Start of Block

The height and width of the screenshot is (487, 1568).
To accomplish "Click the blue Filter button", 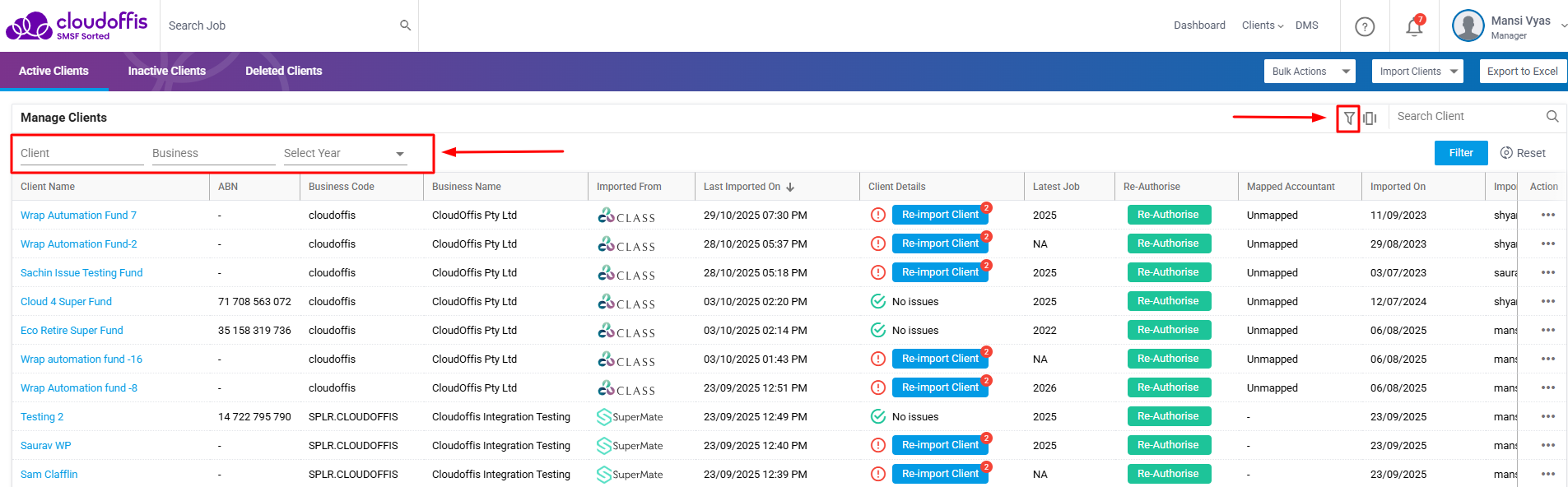I will (1460, 153).
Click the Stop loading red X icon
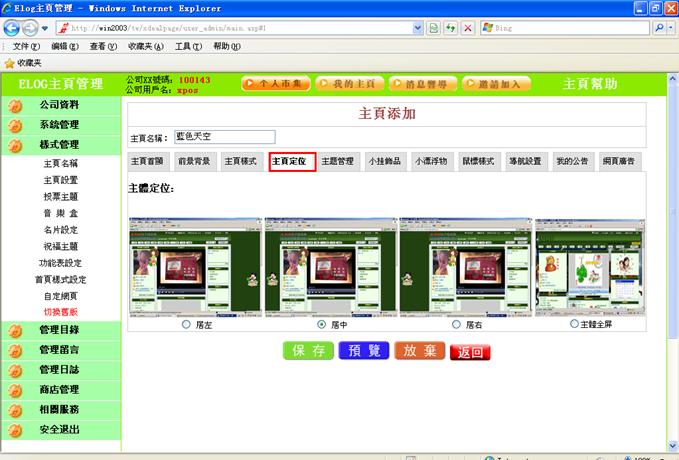 [x=468, y=28]
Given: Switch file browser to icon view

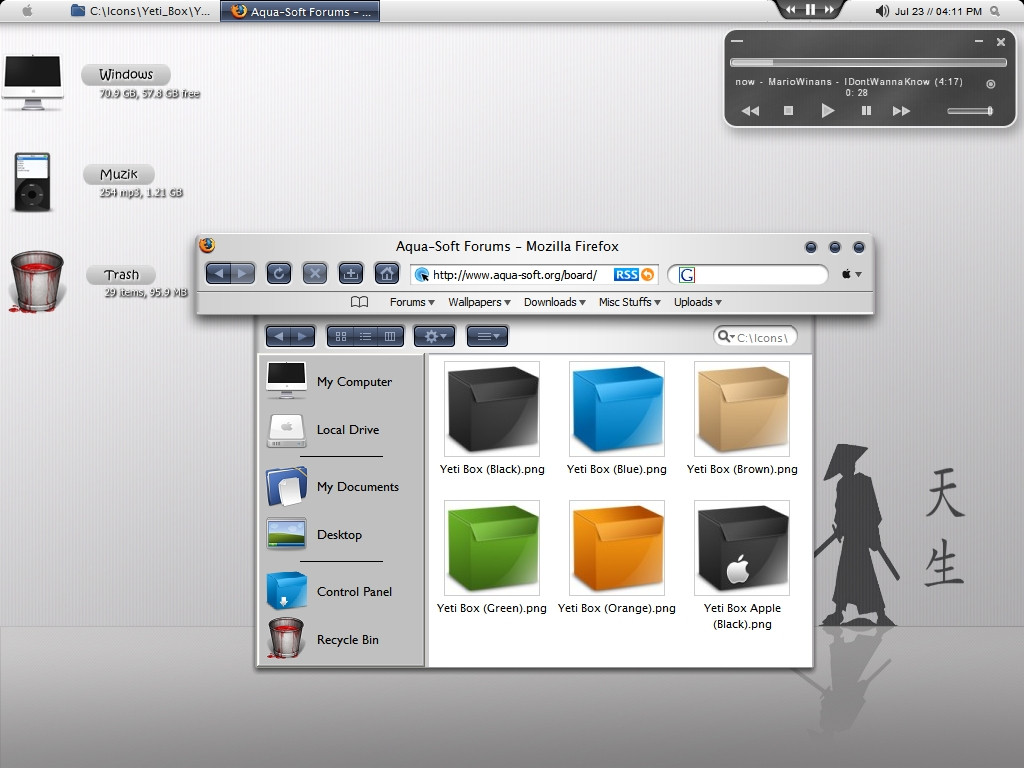Looking at the screenshot, I should click(340, 337).
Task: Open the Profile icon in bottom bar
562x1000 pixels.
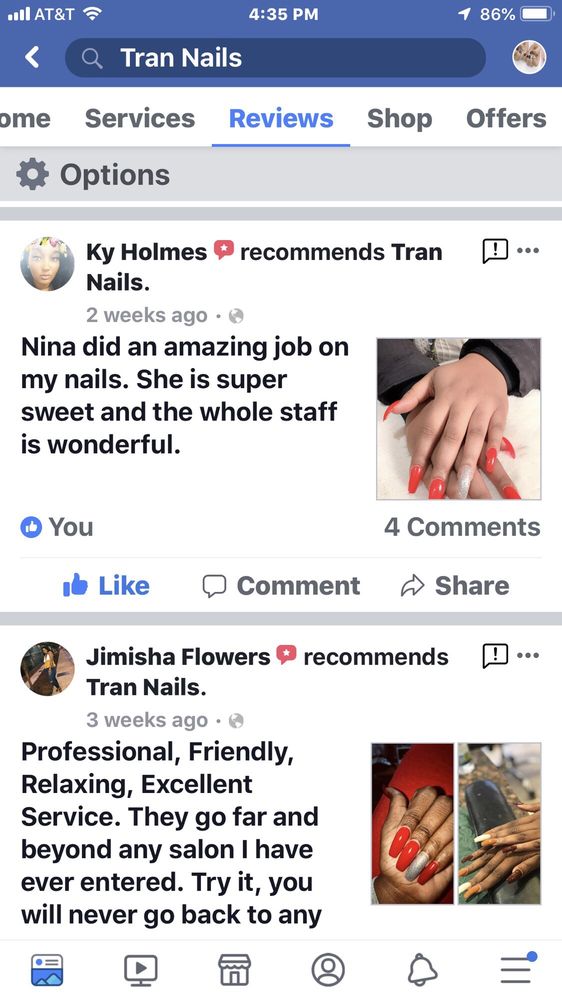Action: point(328,969)
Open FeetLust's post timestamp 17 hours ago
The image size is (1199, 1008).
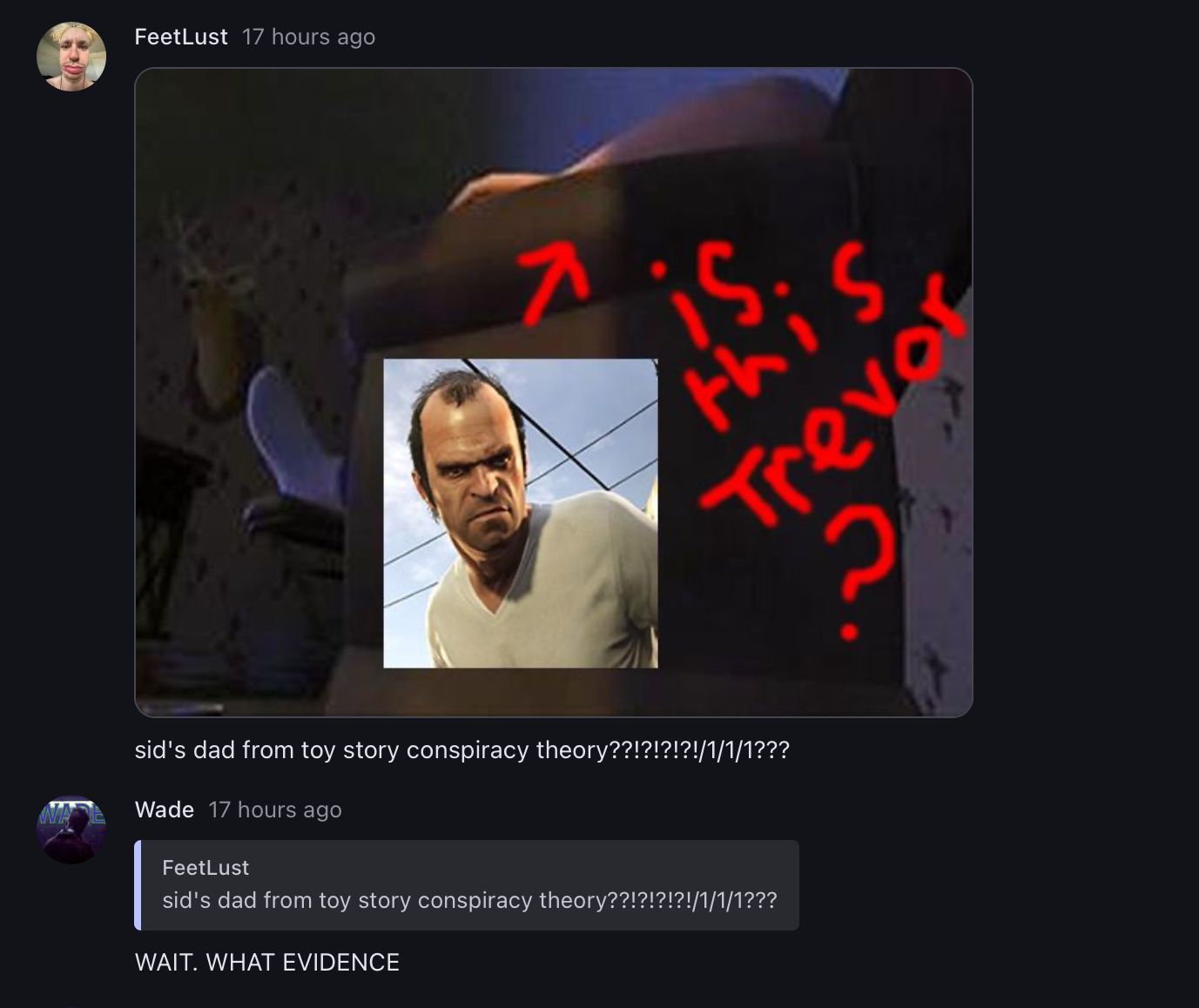click(309, 37)
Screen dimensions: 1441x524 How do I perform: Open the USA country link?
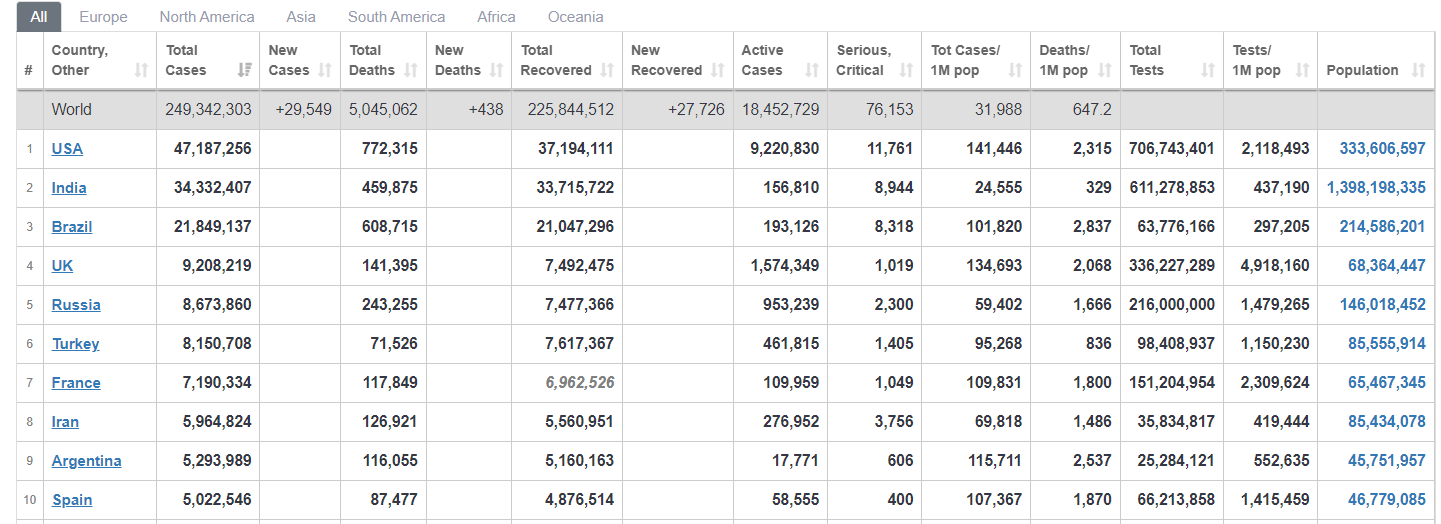click(67, 148)
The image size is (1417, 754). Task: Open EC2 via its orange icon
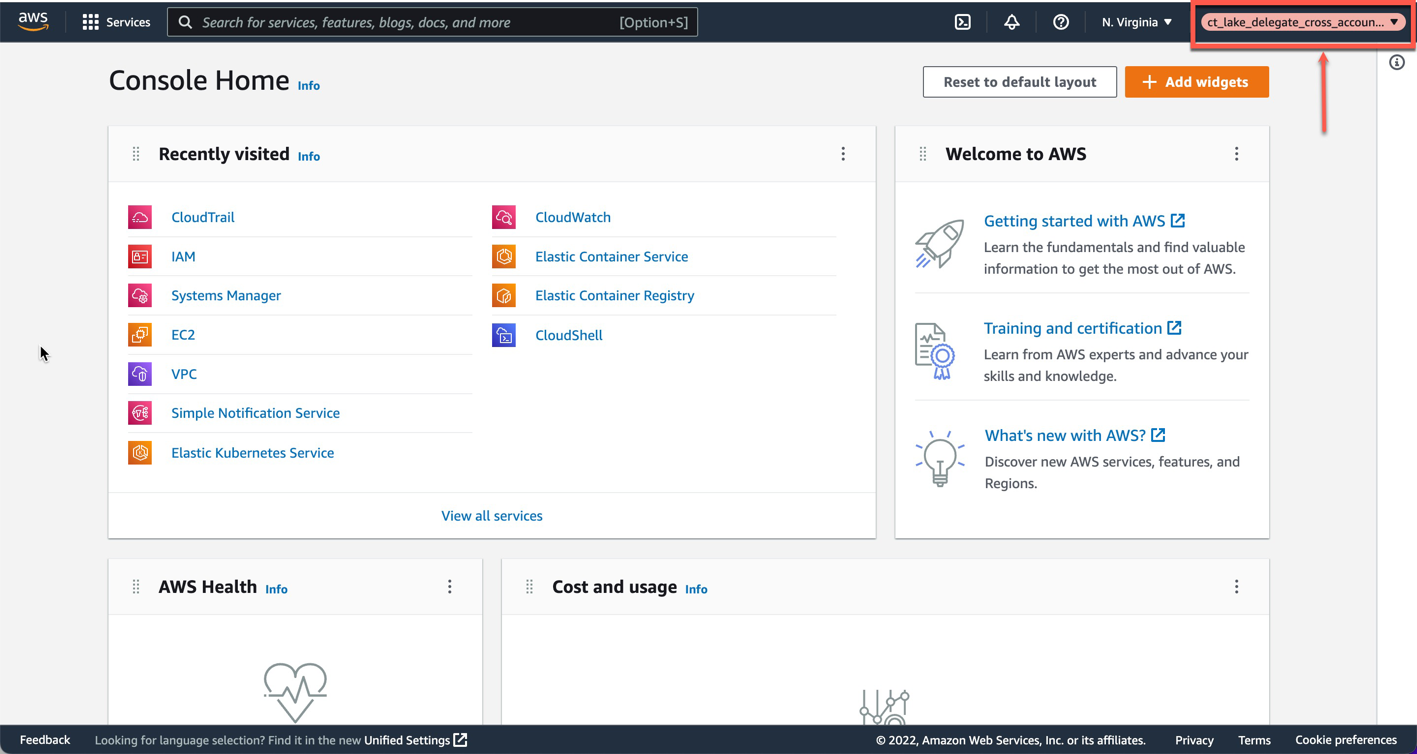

End of Block

- Exercise aim: Where a line of the material holds the word "Task", copy that line.

- Reply:
Task: Open the Profile icon in bottom bar
The image size is (1417, 754). Task: Open EC2 via its orange icon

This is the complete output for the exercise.